Rewrite the material from the line with "Given: Click the" to the line with "pyautogui.click(x=166, y=318)", changing "sidebar" to "side panel" and keeping everything else the same. Leave the pictures out of your version.

[Given data]:
|---|

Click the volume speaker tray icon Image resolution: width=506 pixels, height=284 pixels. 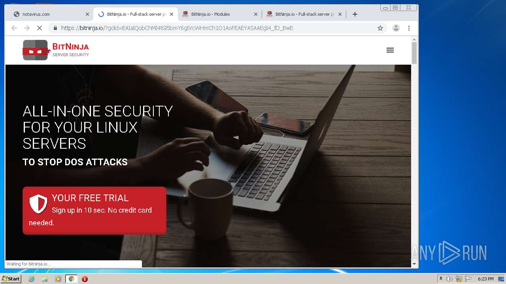[449, 279]
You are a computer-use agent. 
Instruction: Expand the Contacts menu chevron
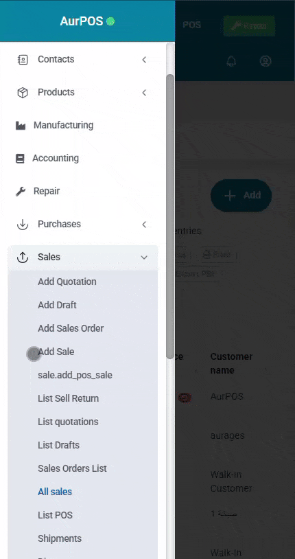coord(144,60)
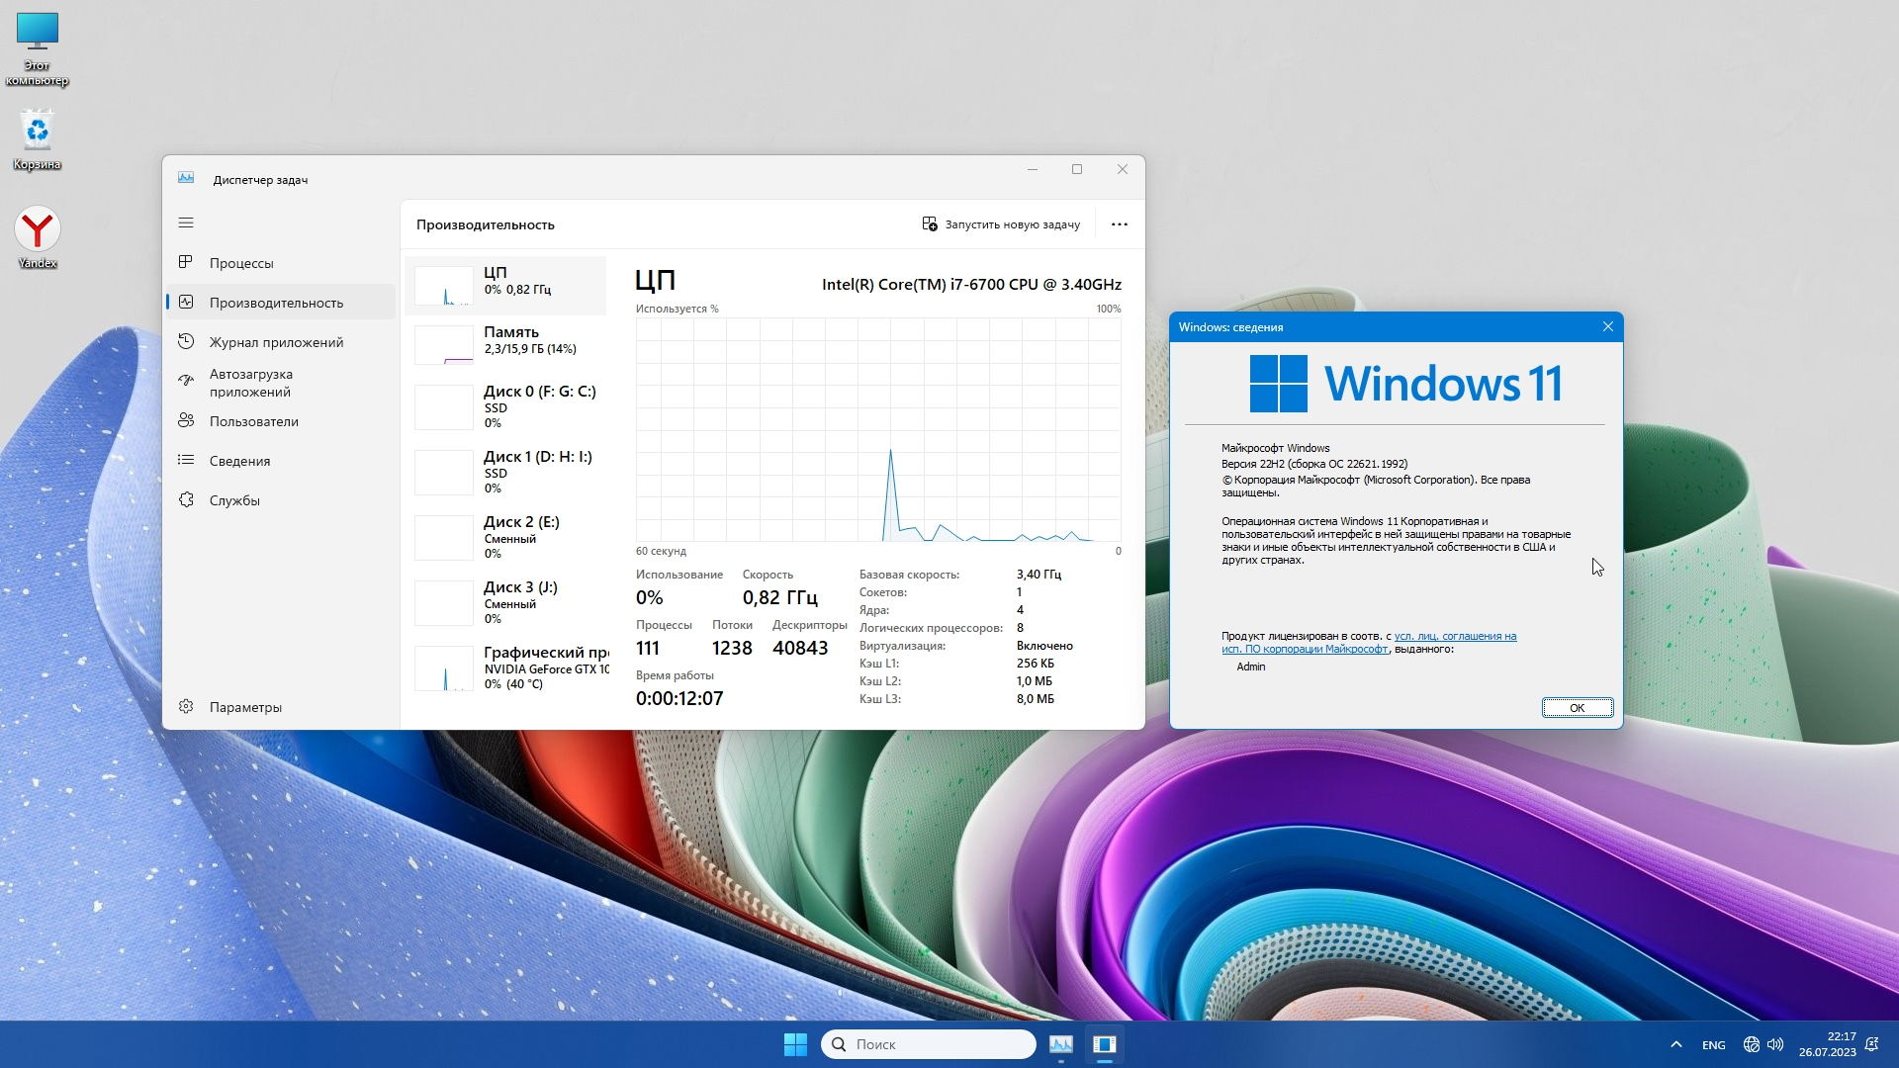This screenshot has width=1899, height=1068.
Task: Open the Microsoft license terms link
Action: [x=1454, y=637]

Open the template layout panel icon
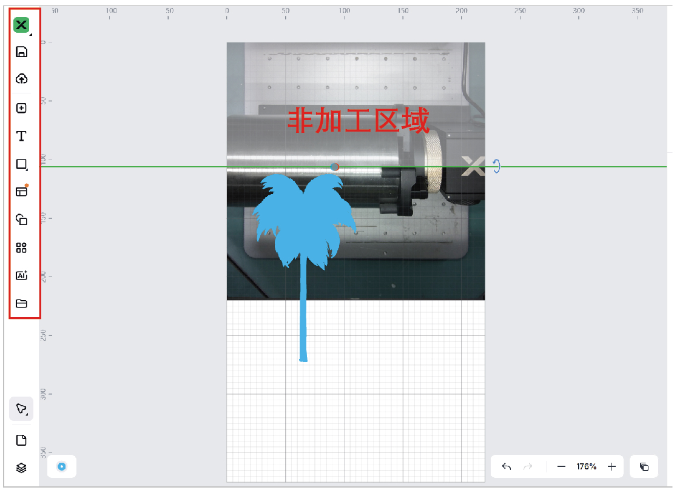pos(21,192)
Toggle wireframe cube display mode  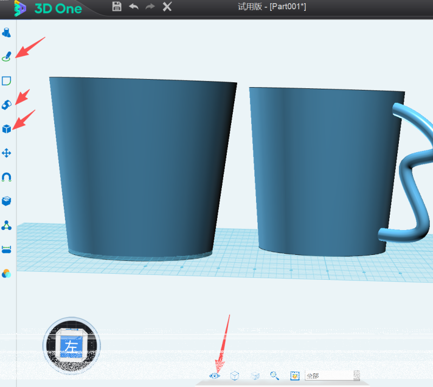coord(235,376)
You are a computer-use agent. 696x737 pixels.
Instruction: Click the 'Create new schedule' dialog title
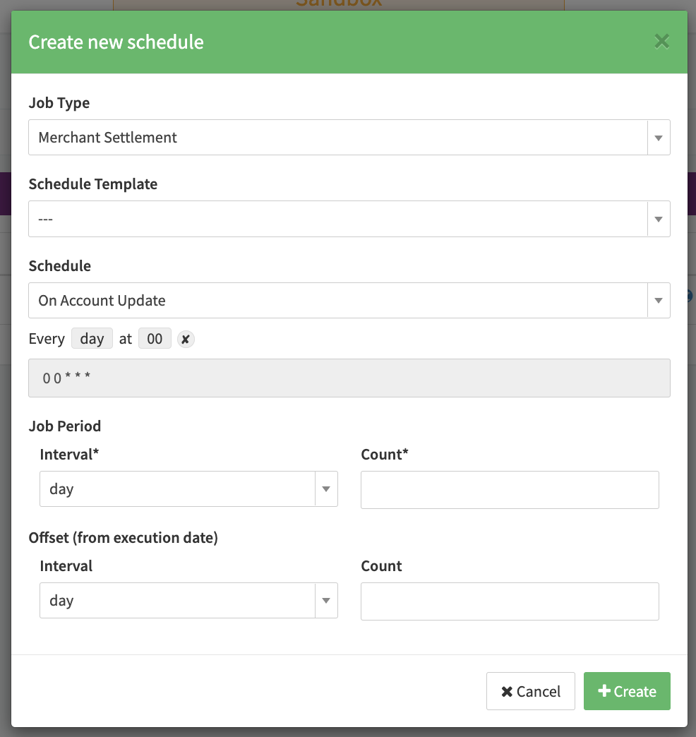116,42
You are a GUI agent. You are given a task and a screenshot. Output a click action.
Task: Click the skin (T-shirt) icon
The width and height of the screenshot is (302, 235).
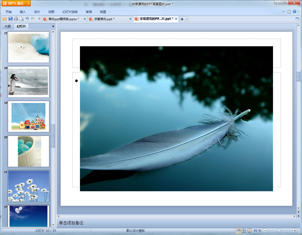(x=289, y=11)
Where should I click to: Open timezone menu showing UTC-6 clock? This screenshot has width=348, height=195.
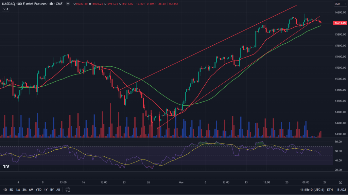[x=311, y=190]
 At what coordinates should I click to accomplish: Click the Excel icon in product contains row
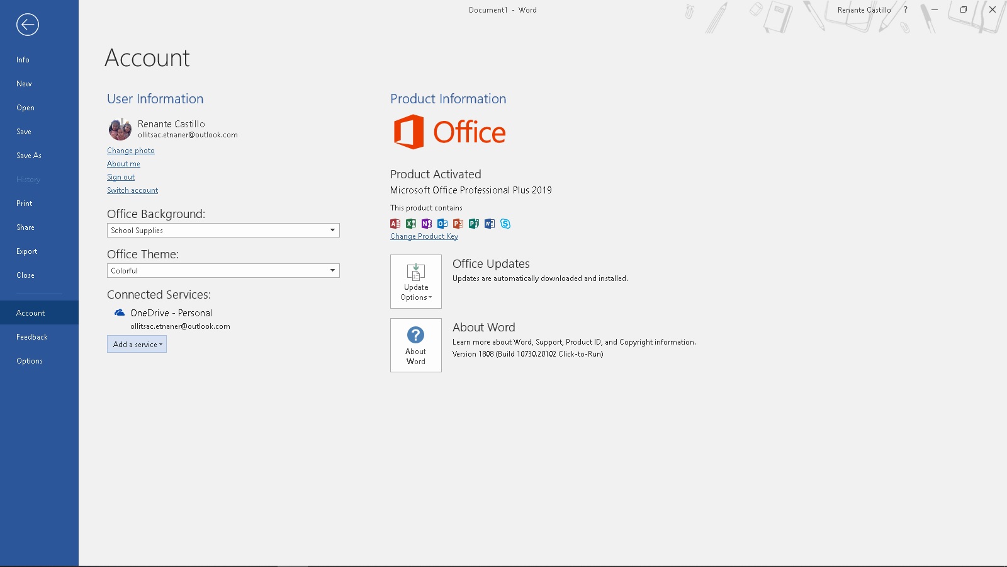point(411,224)
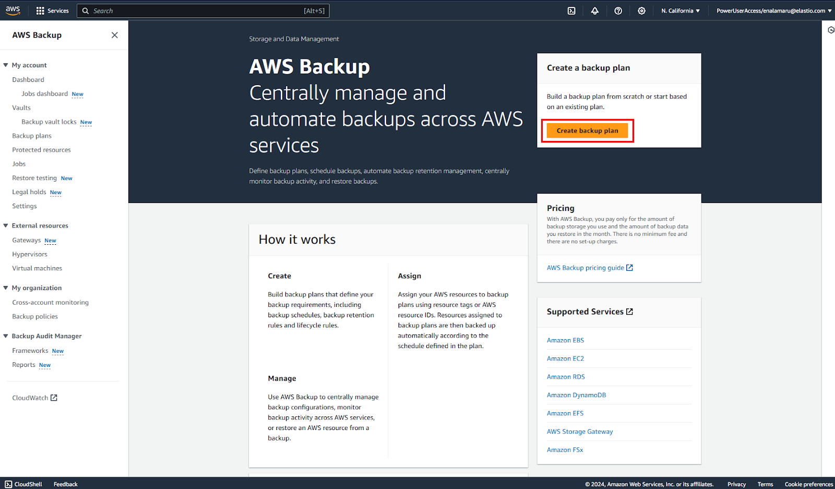Open CloudShell from the top bar icon
Image resolution: width=835 pixels, height=489 pixels.
tap(571, 11)
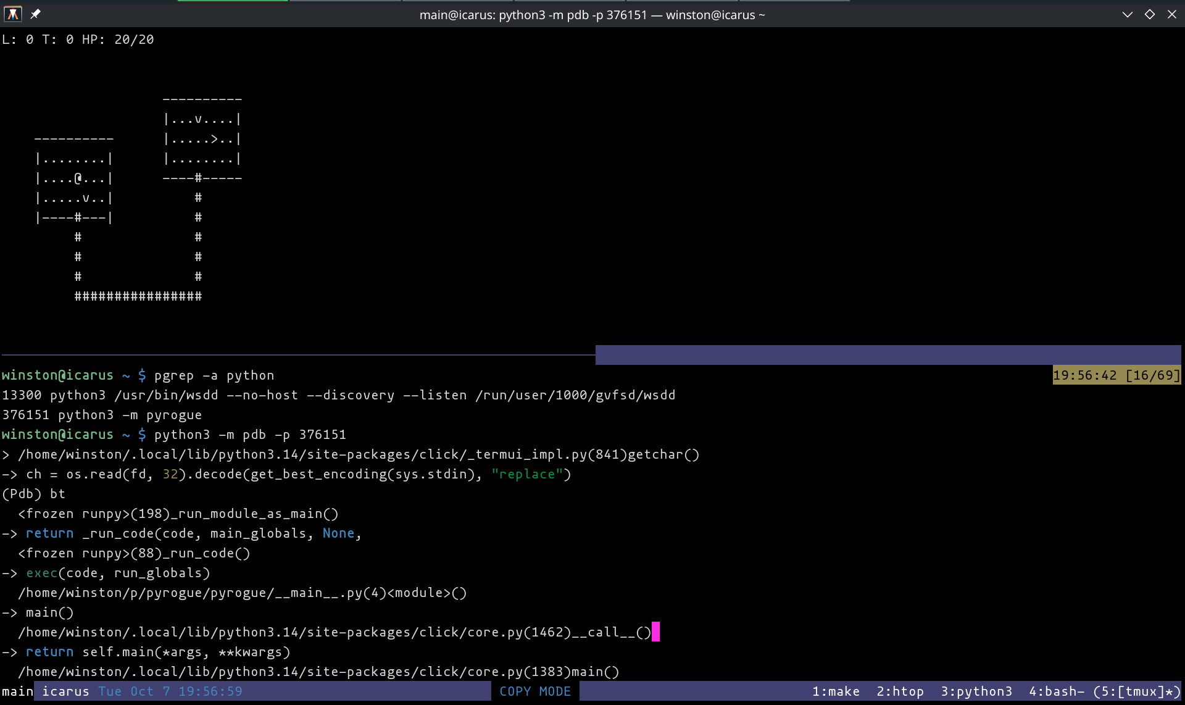
Task: Click the > stairs symbol in the upper room
Action: point(214,140)
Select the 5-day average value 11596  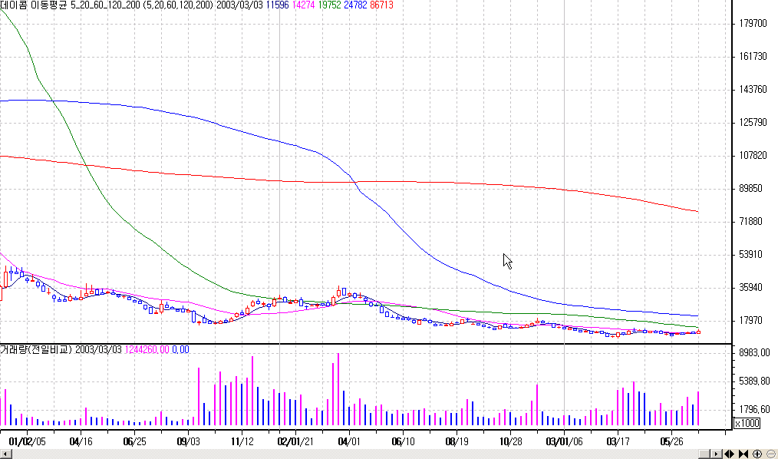pos(277,5)
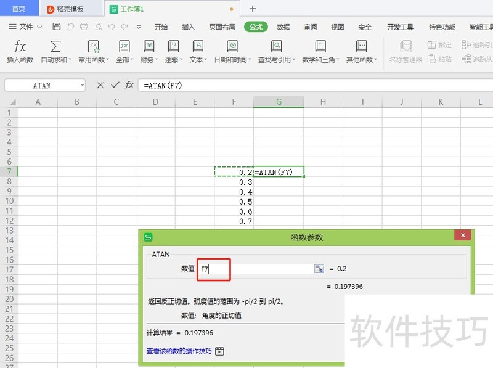The width and height of the screenshot is (493, 368).
Task: Switch to the 数据 ribbon tab
Action: 283,27
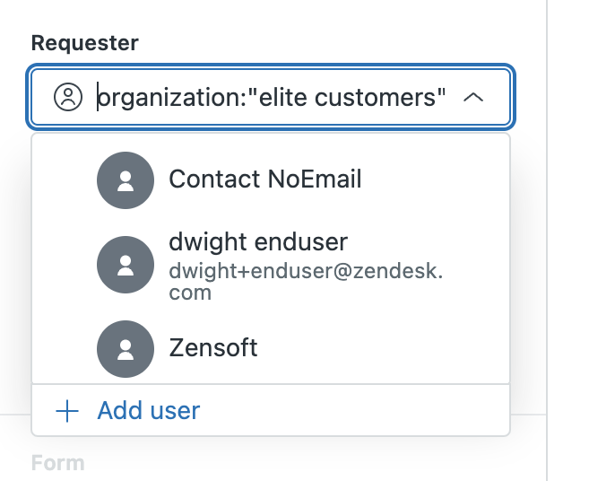Image resolution: width=615 pixels, height=481 pixels.
Task: Click the dwight enduser avatar icon
Action: click(x=126, y=265)
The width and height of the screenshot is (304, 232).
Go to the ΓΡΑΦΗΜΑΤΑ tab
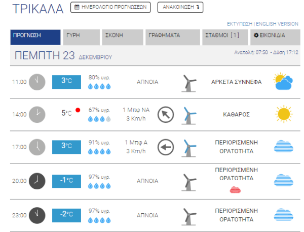coord(172,37)
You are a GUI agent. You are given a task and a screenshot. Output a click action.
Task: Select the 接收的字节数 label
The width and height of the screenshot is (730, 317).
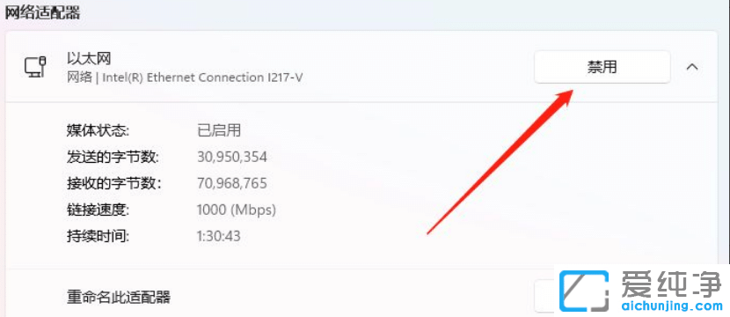pos(113,183)
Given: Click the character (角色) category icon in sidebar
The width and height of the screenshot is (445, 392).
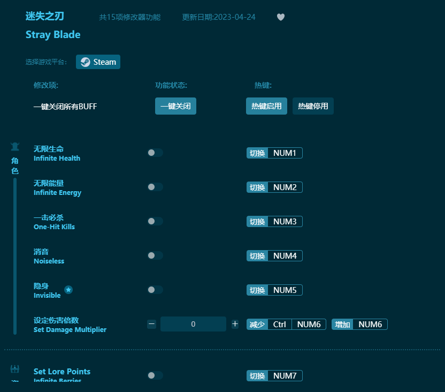Looking at the screenshot, I should (14, 146).
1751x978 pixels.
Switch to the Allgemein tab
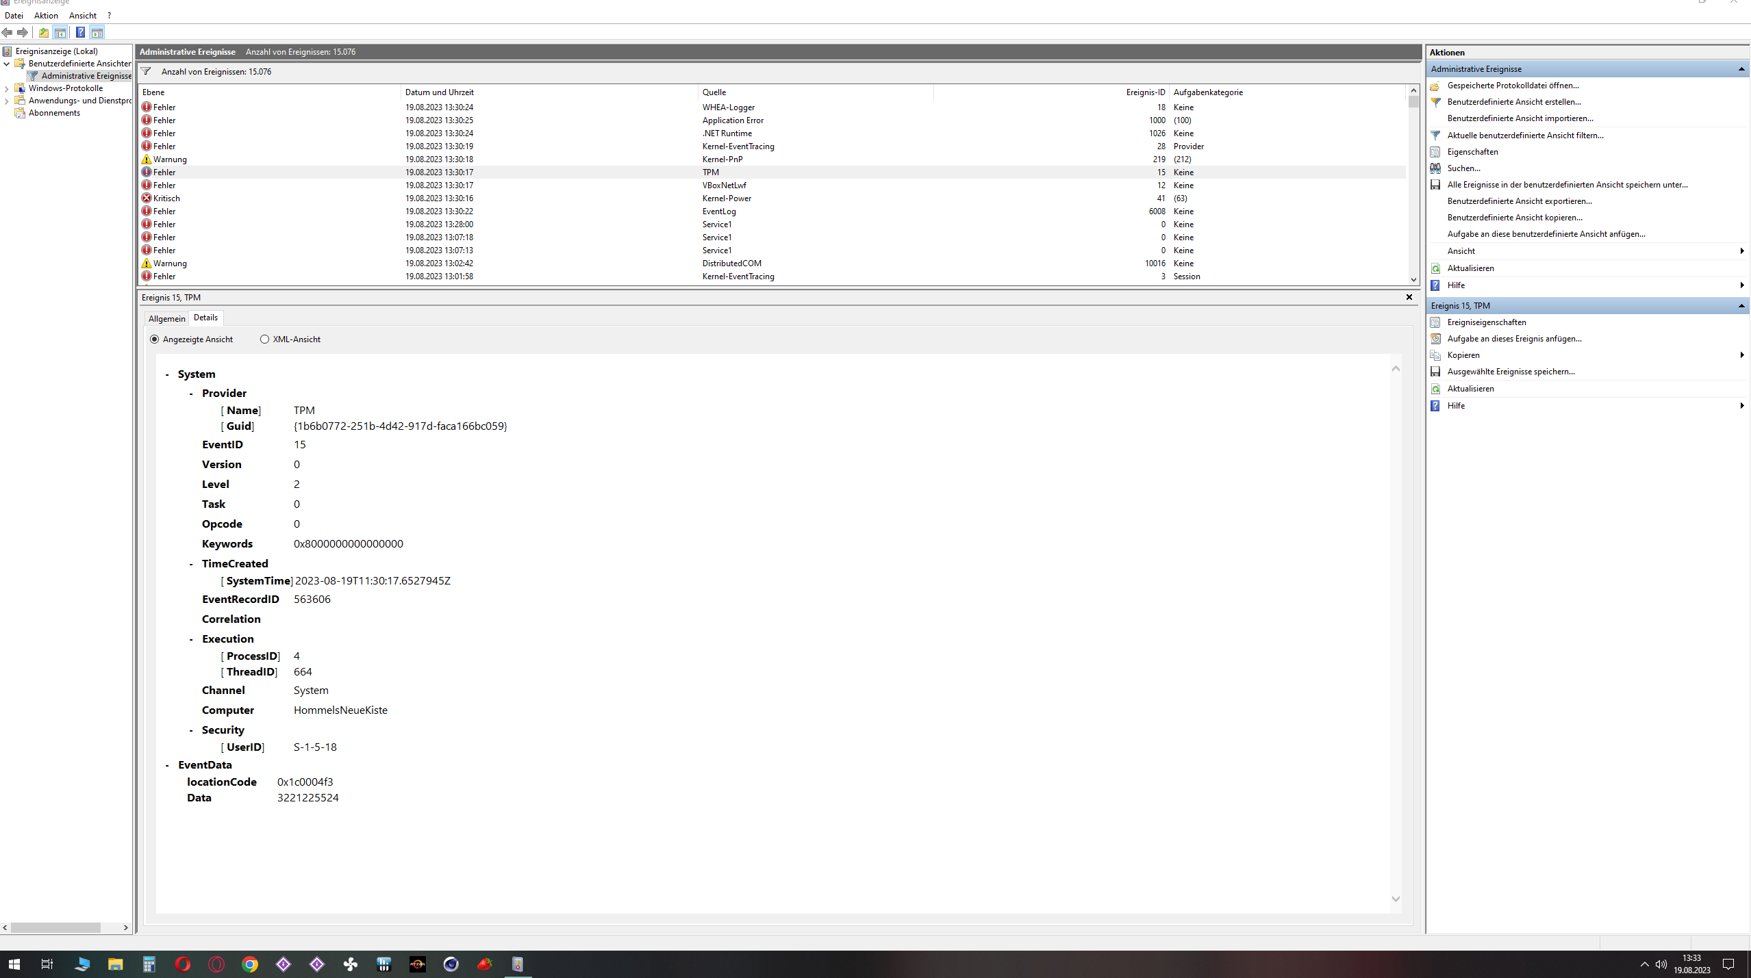pyautogui.click(x=166, y=318)
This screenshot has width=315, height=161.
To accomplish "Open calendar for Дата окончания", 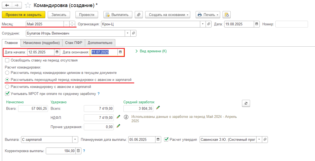I will click(x=120, y=52).
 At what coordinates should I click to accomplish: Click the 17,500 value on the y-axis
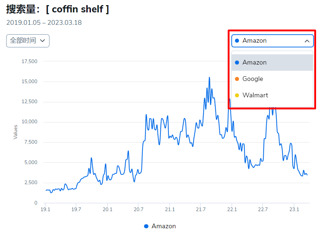click(x=29, y=61)
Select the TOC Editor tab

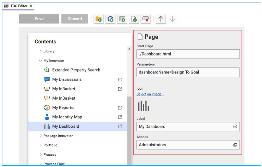click(18, 6)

|---|

[Answer for this exercise]:
Given: Click the character (角色) category icon in side panel
The width and height of the screenshot is (445, 392).
Looking at the screenshot, I should (14, 146).
1751x978 pixels.
Switch to the Allgemein tab
pyautogui.click(x=166, y=318)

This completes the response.